ダッファー兄弟はこのシーンが相当気に入っているのか、シーズン2でも、ジョーとダスティンの二人に線路を歩かせている。
『It』
シーズン2の新キャラ、ボブの語る印象的な話が、ピエロだ。恐ろしい白昼夢に悩まされるウィルに、自分も昔ピエロの夢に悩まされたものだと言い元気づける。その姿さえ出てこないが、この話を聞いて脳内にあるピエロが浮かんだ人は多いはずだ。そう、みんなのトラウマ、ペニーワイズ。
そして、驚くことに、ボブはメーン州出身。これでピンと来た方は相当なホラーファンだ。
そう、メーン州はスティーブン・キングの作品群の舞台であり、『It』でペニーワイズが眠る街・デリーもメーン州にある。そして、年齢を逆算するとボブがメーン州で幼年期を過ごしたのは1950年代、まさに『It』の時代設定とピッタリ一致するのだ。つまり、ボブが夢に見ていたピエロは、本当にペニーワイズだったのである。
『ウォリアーズ』
シーズン2で登場したエルの義理の姉妹、カリ。彼女はエル同様、研究所で超能力者育成の実験台にされ、脱走後は研究所関係者を一人一人処刑し憎しみを和らげていた。
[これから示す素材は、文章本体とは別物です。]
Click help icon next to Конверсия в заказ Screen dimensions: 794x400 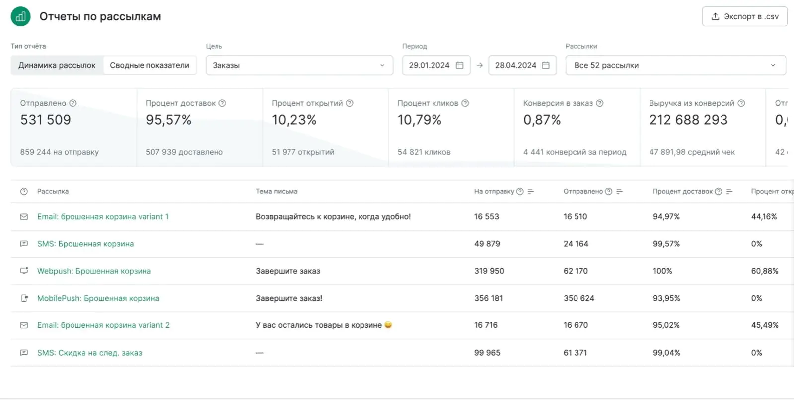600,103
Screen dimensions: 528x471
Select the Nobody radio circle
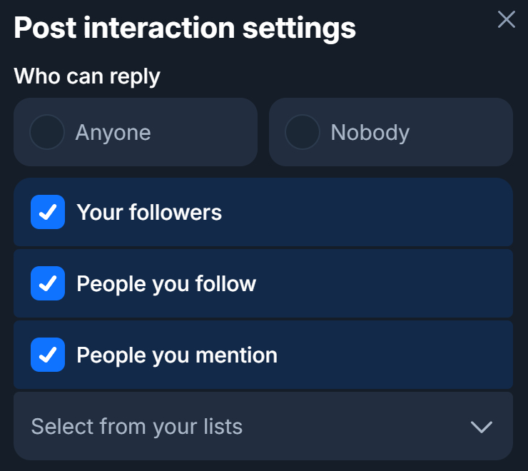pos(302,133)
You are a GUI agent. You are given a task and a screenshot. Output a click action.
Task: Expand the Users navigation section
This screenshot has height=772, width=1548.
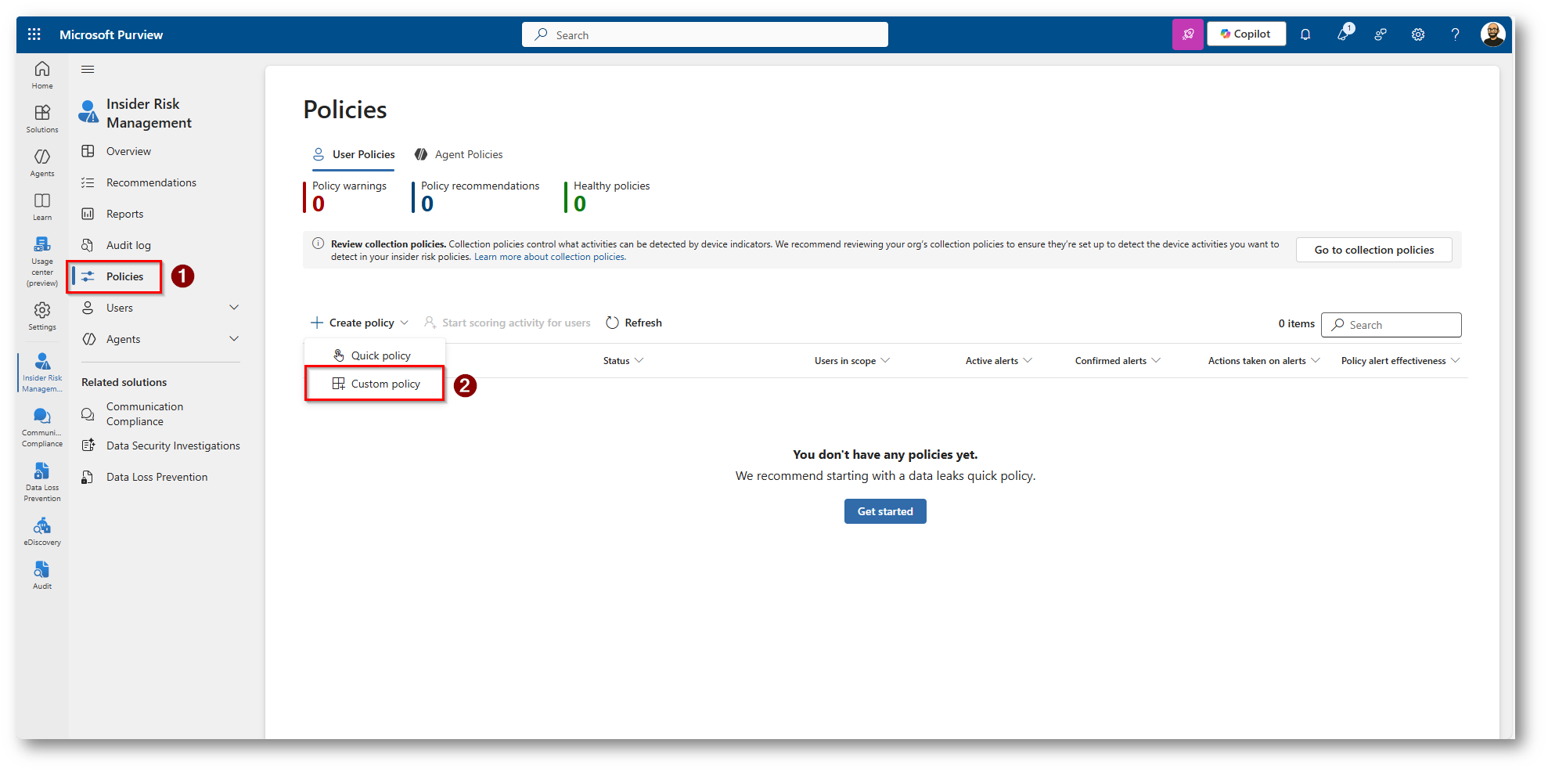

カリは社会からつまはじきにされた者を集め、仲間を作っていた。この仲間の悪党感が素晴らしい。完全に80年代のパンクなチンピラだ。そして、ダウンタウンを連れあって歩くシーンは、ニューヨークのストリートギャングたちの構想を描いた『ウォリアーズ』を彷彿とさせる構図となっている。
エルはダース・ベイダー?
カリをメンターにすることで、怒りによる力のコントロールを覚えるエル。エルは、憎しみに任せて力を乱用する。さて、この時のエルの髪形に注目してほしい。この頭のシルエットと、能力を使うときのポーズは…まるでダース・ベイダーのようではないだろうか。そしてまさに、この時の彼女はダークサイドに堕ちているのだ。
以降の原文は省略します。